TRY IT
After finding "Instruction: Click the" in the data, write out its line and all following lines without change, up to and including the last one. Leave out pictures.

EXTRACTED RECORDS
────────────────────────────────────────

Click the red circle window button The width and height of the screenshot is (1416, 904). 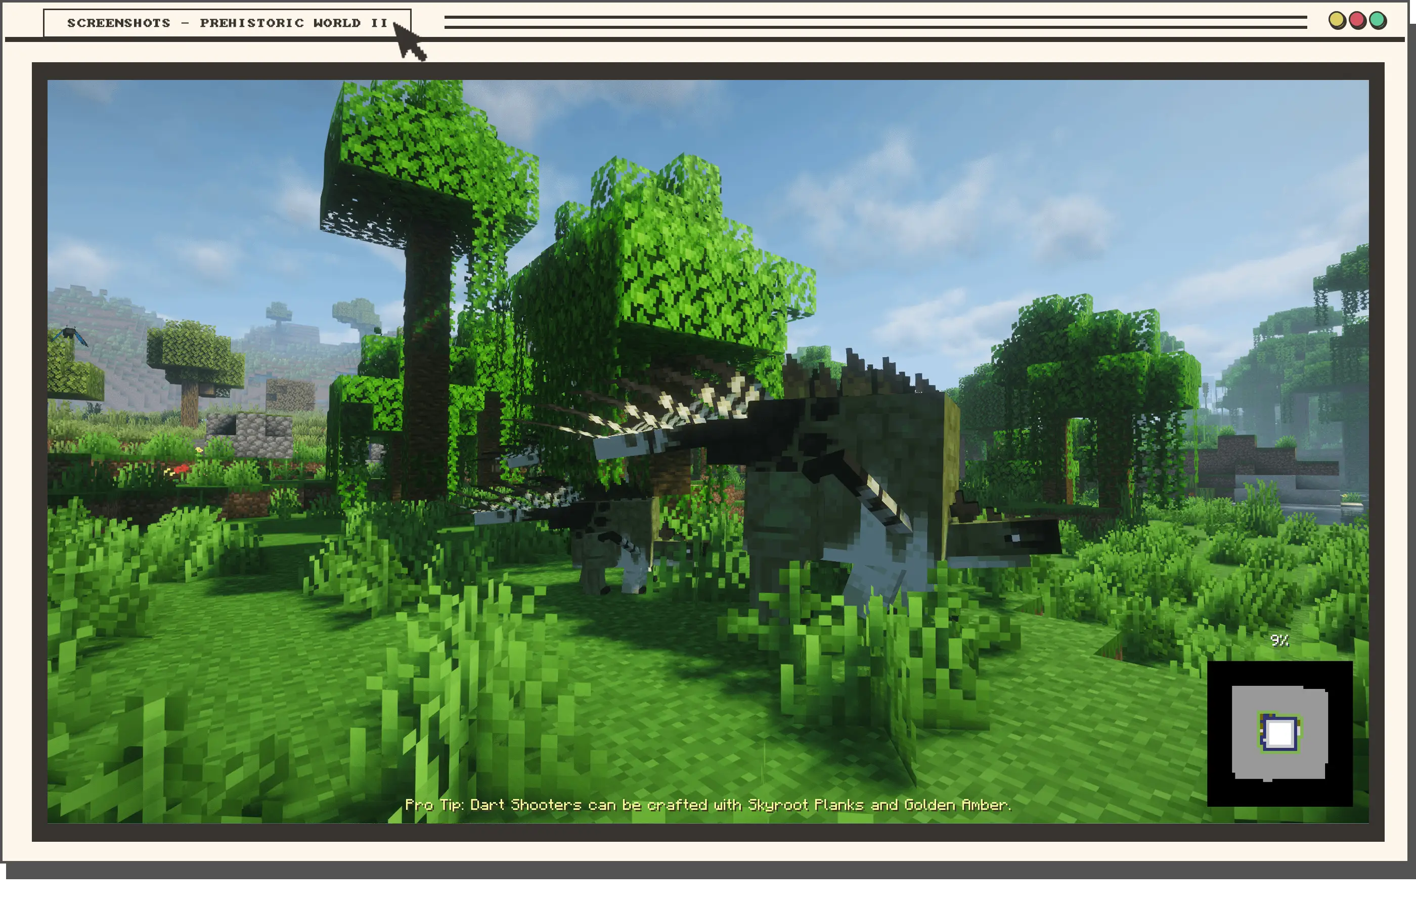coord(1357,21)
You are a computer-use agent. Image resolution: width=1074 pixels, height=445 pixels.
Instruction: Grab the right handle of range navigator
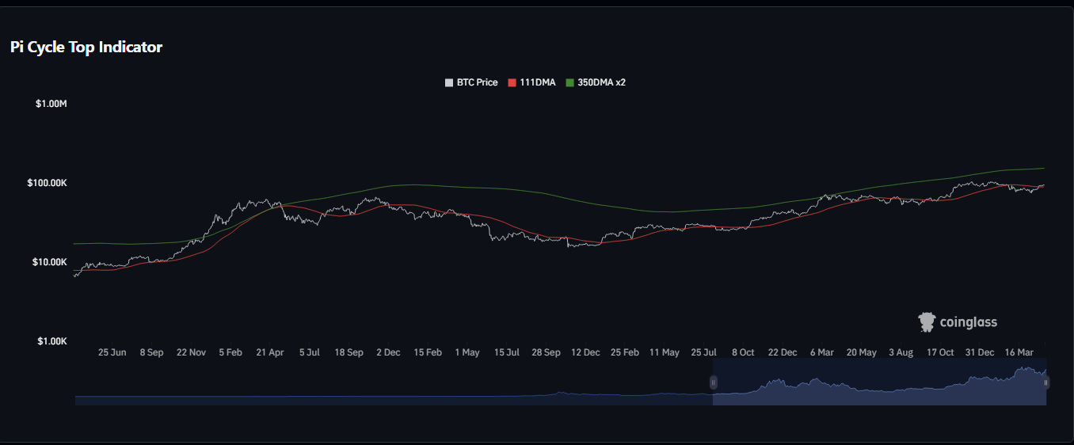(1046, 382)
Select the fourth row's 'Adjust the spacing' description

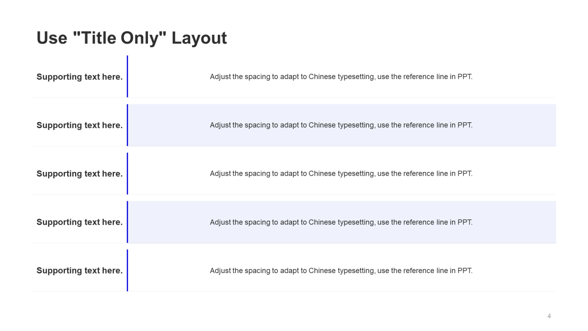[341, 222]
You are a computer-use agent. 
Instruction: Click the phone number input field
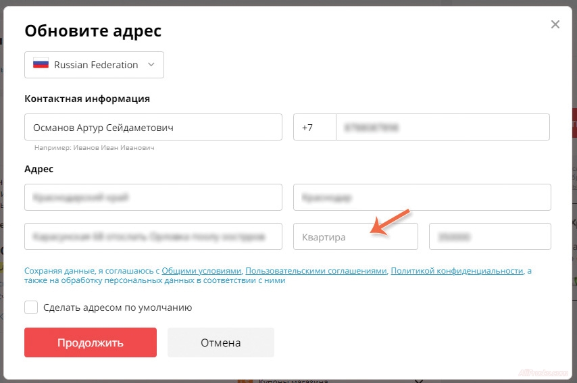tap(443, 127)
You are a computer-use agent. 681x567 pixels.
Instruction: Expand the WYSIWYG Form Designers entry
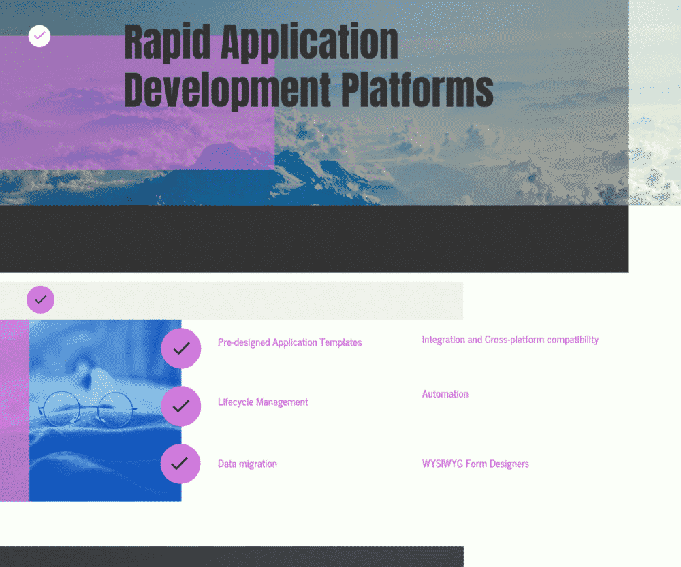pyautogui.click(x=475, y=464)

────────────────────────────────────────

TASK SOLUTION
Instruction: Click the phone number input field
tap(443, 127)
You are a computer-use agent. 681x567 pixels.
Instruction: Expand the WYSIWYG Form Designers entry
pyautogui.click(x=475, y=464)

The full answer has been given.